‘Danny Welbeck in Arsenal injury horror… pics BT Sport didn’t want YOU to see – WARNING’ – Express football.
Welbeck Welbeck Welbeck
Now we’re not saying that the Express website are shamelessly trying to exploit clicks from Danny Welbeck’s horrendous injury, but…no, we are saying exactly that; his name features 26 times on their football homepage, with this headline our clear favourite:
‘Arsenal news: Could Danny Welbeck injury blow prompt ambitious Malcom swoop?’
Shouldn’t think so.
But congratulations, you got your click.
Price of admission
Gareth Southgate named an England squad on Thursday. The most remarkable thing about that England squad is its ever-increasing size – lovely Gareth now simply names every player he has ever named, for fear of upsetting anybody. How else do you explain Fabian Delph?
But the newspapers need a back-page lead. And in the absence of the squad producing any real stories, they have had to focus on Southgate’s admission that he has not talked to Wayne Rooney about his call-up. We say ‘admission’; it wasn’t an admission, just a statement of fact. It wasn’t really important.
Erm, sorry, what?
That’s the back-page headline on the Daily Mirror. Because you speak to somebody using your mouth. And mouth sounds like south. And Southgate is the name of the England manager. And ‘gate’ is an over-used suffix for controversies (particularly when they are not actually controversial).
Which poor sod had to look through thousands of pictures of Southgate to find one where he is sort of covering his mouth (gate)?

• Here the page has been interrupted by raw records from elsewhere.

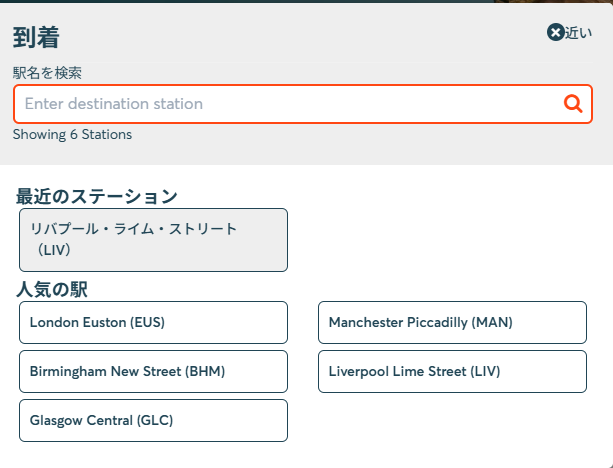Click the orange magnifying glass search icon
Screen dimensions: 613x468
[x=573, y=103]
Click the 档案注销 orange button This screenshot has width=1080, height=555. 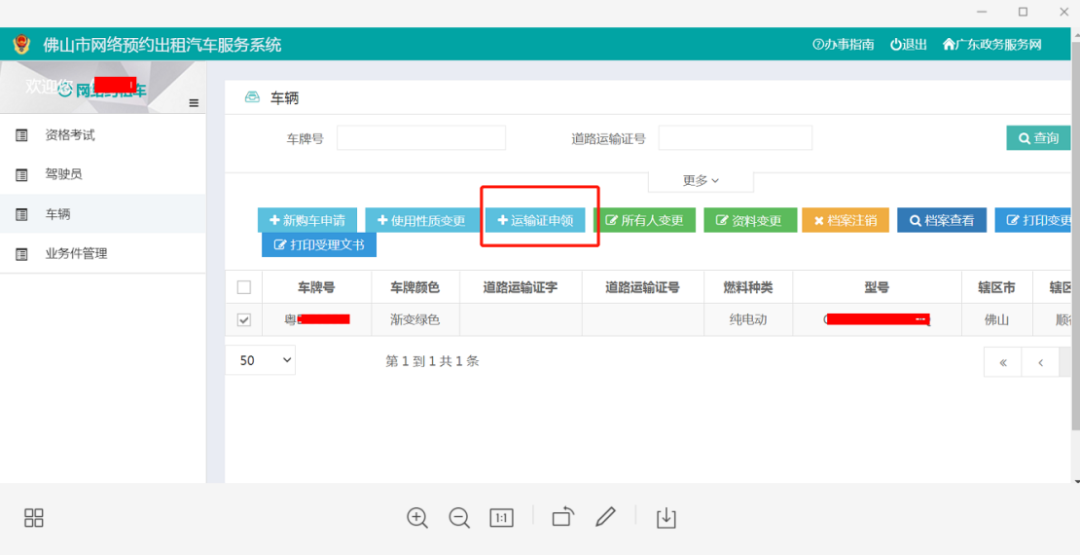[x=844, y=221]
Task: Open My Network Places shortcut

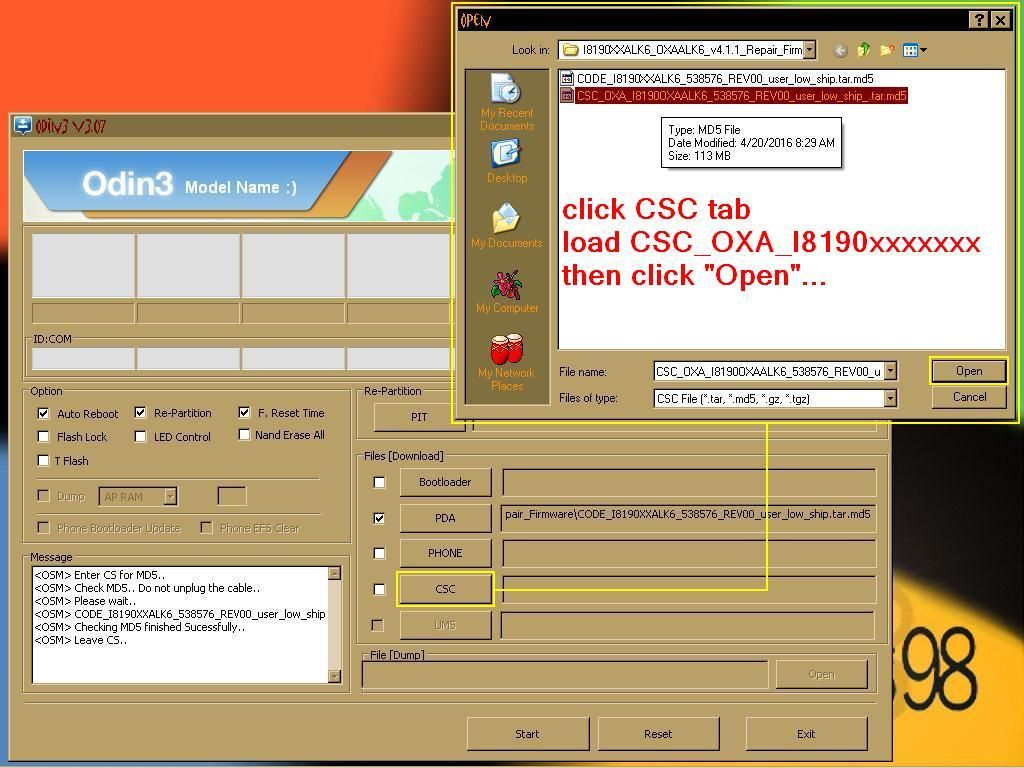Action: pos(506,362)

Extra tabloid points to John Cross for sneaking an ‘admitted’ and a ‘confessed’ into the opening two paragraphs.
He probably just ‘said’ it, fella.
Never stop fighting till the fight is done
‘JOSE MOURINHO has dubbed Manchester City as ‘The Untouchables’ for their incredible form this season’ – The Sun online.
Nope. No he didn’t. Here is what he actually said:
“I focus on the four lines, focus on football. “If you want to speak about their football potential we can speak and football potential starts with investment. After that of course there is a quality of the work, of the organisation, I think that is untouchable.”
And for the record, he didn’t dub himself The Special One either.
There are my confessions
You might think that The Sun would leave well alone after Thursday’s ridiculous back-page condemnation of Raheem Sterling and a ‘sporting shame’ that saw Manchester City awarded a penalty they did not deserve. But no, The Sun are back for Day 2 of ‘THE DEBATE’ on something about which there should really be no debate.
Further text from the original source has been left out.